§ 과제 안내:
아래 자료의 모든 줄을 한 글자도 바꾸지 말고 그대로 돌려주되, 그림은 답에 넣지 마세요.

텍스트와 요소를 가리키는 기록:
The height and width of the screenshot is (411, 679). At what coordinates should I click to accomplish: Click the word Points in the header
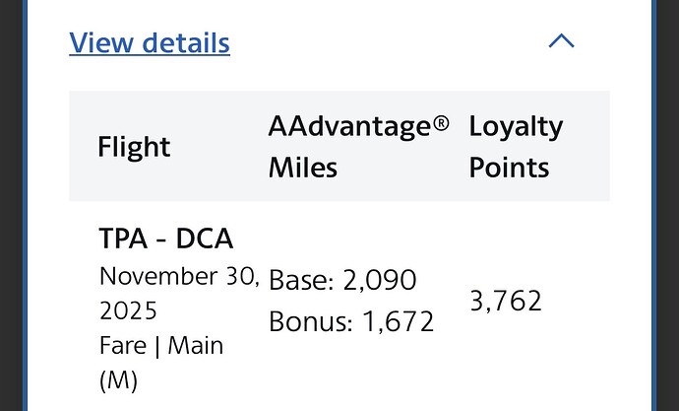pyautogui.click(x=509, y=168)
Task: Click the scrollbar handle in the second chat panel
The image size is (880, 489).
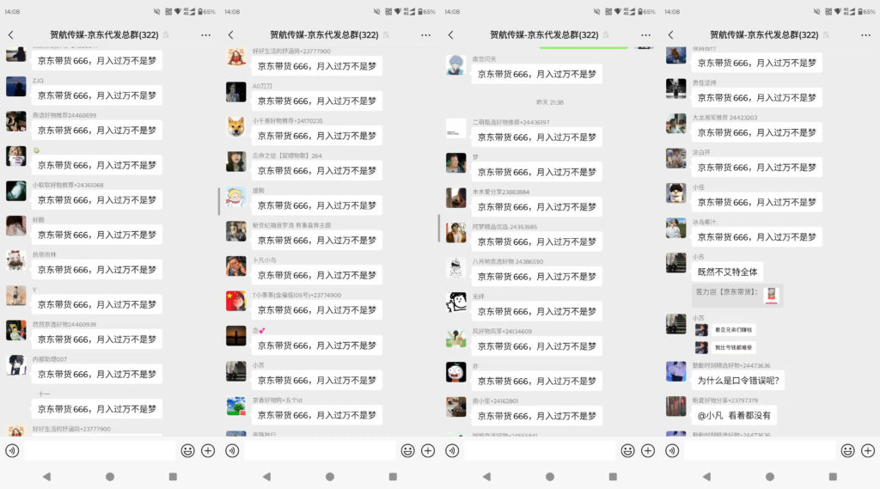Action: [219, 201]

§ 문제 풀이:
The height and width of the screenshot is (411, 679). At what coordinates should I click to accomplish: Click the word Points in the header
pyautogui.click(x=509, y=168)
Task: Click the scrollbar handle in the second chat panel
The image size is (880, 489).
Action: [219, 201]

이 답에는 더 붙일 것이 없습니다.